Is the C-suite ready to welcome a CSO?

Some large companies have the CSO listed as part of the company’s leadership team (Cisco and Oracle to name two) but this is not the norm in most organizations. To me, that implies that the company does not consider security essential to the business and the C-level governance of that business. Legal is essential. HR is essential. Finance, Marketing, and Sales are all essential. So why isn’t security?

It is interesting to note that business leaders run out as fast as they can to hire a CSO/CISO as soon as they get hit by a significant breach: RSA, Sony, Adobe and Target all followed this pattern. Obviously, this is a little backwards. But these kinds of events are causing business leaders to rethink how important security is to their business. I predict that they will eventually lead to the elevation of the CSO to the leadership team as a best practice.

What every CSO should have

I still believe the CSO should come up from the technical ranks. Today’s world is so complicated technically that if you do not have that background, you can be completely overwhelmed by the latest security trend. The true CSO skill that has to be learned, though, is how to translate that technical knowledge into something that a business leader will understand or care about.

Let’s look at the Heartbleed incident as an example. That vulnerability exposed many companies to a non-traditional hack-attack pattern. Without an understanding of the potential risk to that attack pattern, security people could not possibly translate the business risk to the company leadership.

In other words, the CEO does not care about how many machines have to be patched with the latest Microsoft Patch Tuesday release. He does care if the Microsoft Patch Tuesday release affects a key revenue-generating component to his business and should consider re-directing resources to this component in order to reduce the risk sooner than later. This business translation is often hard for techies. But it can and it must be done, and the CSO is the ideal person to do it.

Evangelizing Security

In any organization, the security state evolves over time.
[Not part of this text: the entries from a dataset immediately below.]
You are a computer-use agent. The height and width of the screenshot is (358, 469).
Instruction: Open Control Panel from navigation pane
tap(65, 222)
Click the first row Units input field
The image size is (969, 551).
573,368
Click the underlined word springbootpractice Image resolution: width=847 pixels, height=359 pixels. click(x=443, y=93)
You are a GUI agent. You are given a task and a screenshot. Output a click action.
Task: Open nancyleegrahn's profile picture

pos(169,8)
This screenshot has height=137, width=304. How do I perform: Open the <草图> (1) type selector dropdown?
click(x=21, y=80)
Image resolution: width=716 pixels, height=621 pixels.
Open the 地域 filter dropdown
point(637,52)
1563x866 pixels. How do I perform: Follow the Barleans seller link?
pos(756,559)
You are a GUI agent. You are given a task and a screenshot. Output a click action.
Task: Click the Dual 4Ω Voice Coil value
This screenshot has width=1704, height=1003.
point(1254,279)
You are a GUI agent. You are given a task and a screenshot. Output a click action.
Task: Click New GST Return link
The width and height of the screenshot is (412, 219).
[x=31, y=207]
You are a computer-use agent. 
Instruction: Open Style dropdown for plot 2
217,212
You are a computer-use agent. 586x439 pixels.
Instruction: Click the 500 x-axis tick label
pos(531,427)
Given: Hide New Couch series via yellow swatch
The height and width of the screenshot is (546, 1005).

There are security controls already in place that mitigate certain threats and there is a plan to implement other security controls to mitigate other threats.

For internal evangelism, I have found that it makes sense to explain the controls to the average employee at a very high level, explain what could happen if the control was not in place and demonstrate where the control was successful in preventing that scenario. That discussion makes it real and is not some abstract idea where the security guys make the employees do stuff for no apparent reason.

For external evangelism, it behooves all security practitioners to participate in the community sharing best practices that work and even things that have been tried but failed to produce the desired result. When you are trying to break new ground on a new security idea in your organization, it helps very much to say that other folks in the security community have also tried it with some success.